> MySQL Cluster is a scalable, real-time in-memory, ACID-compliant transactional database
To what degree can something be called durable if it's in-memory?
> It is possible to choose how to store data; either all in memory or with some on disk (non-indexed data only). […] Disk-based data can be used to store data with less strict performance requirements, where the data set is larger than the available RAM.
It's great to have all the concepts spelled out in this article, particularly the way nodes act as transaction managers when needed, synchronously replicate to a "buddy", and have management capabilities for recovering from partition events; however, it's almost misleading to use the MySQL name: this appears to be first and foremost an in-memory solution with some afterthought given to disk-based durability.
It's durable using checkpointing and redologging, this is default behavior.
You can read more details here: http://www.clusterdb.com/mysql-cluster/how-can-a-database-be...

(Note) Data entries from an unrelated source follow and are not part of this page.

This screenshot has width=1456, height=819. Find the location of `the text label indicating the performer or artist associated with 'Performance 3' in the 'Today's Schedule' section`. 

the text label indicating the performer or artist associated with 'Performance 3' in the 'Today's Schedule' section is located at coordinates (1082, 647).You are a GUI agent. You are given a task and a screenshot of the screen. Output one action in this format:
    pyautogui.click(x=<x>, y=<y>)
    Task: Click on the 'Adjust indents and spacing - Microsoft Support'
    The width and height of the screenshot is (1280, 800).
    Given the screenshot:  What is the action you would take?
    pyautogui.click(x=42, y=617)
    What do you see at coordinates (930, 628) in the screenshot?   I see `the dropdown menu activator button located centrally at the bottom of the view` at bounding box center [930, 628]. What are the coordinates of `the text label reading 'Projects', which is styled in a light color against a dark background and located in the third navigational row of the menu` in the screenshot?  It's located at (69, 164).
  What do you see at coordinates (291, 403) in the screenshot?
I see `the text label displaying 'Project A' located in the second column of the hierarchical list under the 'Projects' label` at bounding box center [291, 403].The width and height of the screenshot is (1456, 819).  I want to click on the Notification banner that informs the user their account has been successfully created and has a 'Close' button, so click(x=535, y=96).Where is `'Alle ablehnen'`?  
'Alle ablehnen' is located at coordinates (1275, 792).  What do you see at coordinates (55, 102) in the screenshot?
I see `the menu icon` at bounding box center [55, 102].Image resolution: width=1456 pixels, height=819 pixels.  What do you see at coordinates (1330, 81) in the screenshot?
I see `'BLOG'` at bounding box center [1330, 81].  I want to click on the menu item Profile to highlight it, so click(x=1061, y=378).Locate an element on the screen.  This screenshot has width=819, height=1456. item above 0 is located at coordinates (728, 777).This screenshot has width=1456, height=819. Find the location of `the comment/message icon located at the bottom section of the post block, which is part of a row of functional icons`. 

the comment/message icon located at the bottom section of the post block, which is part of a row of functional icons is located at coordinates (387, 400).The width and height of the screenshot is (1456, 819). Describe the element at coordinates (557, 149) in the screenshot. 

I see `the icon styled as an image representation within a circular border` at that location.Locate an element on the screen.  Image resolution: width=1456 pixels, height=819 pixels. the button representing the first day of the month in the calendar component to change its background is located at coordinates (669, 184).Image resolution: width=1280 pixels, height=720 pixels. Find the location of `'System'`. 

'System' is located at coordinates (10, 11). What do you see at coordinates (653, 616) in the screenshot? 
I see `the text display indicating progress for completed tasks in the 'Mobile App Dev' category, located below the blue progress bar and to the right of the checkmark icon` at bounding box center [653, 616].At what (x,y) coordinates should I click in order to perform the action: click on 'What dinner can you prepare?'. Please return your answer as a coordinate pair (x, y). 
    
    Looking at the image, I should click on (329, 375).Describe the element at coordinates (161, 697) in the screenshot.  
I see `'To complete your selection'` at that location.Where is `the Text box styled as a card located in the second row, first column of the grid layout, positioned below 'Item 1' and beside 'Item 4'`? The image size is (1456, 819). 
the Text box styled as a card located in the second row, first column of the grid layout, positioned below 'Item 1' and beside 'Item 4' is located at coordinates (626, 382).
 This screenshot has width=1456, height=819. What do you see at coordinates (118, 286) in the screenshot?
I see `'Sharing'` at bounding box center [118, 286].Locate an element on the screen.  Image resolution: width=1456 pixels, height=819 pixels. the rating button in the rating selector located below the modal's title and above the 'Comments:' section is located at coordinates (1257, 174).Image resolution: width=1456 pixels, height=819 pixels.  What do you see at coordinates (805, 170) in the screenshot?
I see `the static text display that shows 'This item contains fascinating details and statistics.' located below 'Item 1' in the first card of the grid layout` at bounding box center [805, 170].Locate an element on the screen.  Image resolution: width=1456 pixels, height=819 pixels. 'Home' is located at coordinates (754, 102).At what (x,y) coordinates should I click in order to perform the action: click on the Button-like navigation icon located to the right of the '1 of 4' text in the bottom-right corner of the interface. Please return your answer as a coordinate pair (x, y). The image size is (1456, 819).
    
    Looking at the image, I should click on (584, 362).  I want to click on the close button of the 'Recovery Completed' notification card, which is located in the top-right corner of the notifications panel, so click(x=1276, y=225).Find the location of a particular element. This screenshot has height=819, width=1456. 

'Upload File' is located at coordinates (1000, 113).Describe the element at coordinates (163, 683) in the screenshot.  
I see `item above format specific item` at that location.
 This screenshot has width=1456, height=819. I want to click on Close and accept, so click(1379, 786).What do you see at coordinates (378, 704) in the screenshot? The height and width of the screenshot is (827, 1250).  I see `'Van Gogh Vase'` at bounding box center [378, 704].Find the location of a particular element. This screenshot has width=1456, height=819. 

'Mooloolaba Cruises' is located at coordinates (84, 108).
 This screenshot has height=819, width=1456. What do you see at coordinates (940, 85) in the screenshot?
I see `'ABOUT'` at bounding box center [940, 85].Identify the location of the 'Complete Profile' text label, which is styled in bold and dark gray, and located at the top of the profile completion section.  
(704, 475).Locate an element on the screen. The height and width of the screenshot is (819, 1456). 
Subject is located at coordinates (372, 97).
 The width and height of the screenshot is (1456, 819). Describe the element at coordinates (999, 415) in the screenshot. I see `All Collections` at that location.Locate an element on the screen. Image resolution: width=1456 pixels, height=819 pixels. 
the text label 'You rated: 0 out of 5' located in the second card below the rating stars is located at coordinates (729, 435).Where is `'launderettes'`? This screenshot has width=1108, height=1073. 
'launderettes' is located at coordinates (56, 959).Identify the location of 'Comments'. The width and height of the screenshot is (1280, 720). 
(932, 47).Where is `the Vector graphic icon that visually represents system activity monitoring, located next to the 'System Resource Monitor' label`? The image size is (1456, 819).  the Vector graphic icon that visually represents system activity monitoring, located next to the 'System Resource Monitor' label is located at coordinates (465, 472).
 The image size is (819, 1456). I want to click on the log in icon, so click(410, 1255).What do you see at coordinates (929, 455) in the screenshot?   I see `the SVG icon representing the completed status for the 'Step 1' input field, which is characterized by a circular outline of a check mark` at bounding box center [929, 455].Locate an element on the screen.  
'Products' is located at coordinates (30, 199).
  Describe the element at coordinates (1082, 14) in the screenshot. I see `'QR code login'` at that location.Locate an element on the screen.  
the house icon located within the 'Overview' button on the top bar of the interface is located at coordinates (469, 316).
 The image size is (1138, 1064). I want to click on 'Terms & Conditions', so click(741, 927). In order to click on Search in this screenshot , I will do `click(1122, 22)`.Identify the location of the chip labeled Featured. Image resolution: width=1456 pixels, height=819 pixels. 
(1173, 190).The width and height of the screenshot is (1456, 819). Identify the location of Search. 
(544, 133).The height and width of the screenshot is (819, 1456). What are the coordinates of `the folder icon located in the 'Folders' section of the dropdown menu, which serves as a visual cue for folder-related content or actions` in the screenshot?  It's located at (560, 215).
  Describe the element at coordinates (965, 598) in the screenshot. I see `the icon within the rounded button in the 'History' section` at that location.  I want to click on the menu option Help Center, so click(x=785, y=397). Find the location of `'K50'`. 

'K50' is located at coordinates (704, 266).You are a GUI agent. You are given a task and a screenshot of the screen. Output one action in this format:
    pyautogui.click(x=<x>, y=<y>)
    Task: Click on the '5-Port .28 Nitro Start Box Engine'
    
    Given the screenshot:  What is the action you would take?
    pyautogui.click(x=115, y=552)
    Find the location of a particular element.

And I agree that using the name MySQL is a bit misleading, perhaps better with NDB (NetworkDataBase) as NDB only uses MySQL as an API for SQL access to data.
I don't know how the MySQL one works, and if it does provide disk-based durability at all, but the way Microsoft SQL server does it is explained Section 7 (at page 7) of [1]
They use a log stream and checkpoints stream that are writing to disk.
VoltDB replicates to k nodes so you can choose the level of durability. Combined with UPSes in separate parts of the datacenter, it's durable in some senses. (I'd be more concerned with a kernel or app bug that crashes the system, if there wasn't a "save RAM on unclean boot".
This only applies to the commercial version, though. The open source one ditched that feature.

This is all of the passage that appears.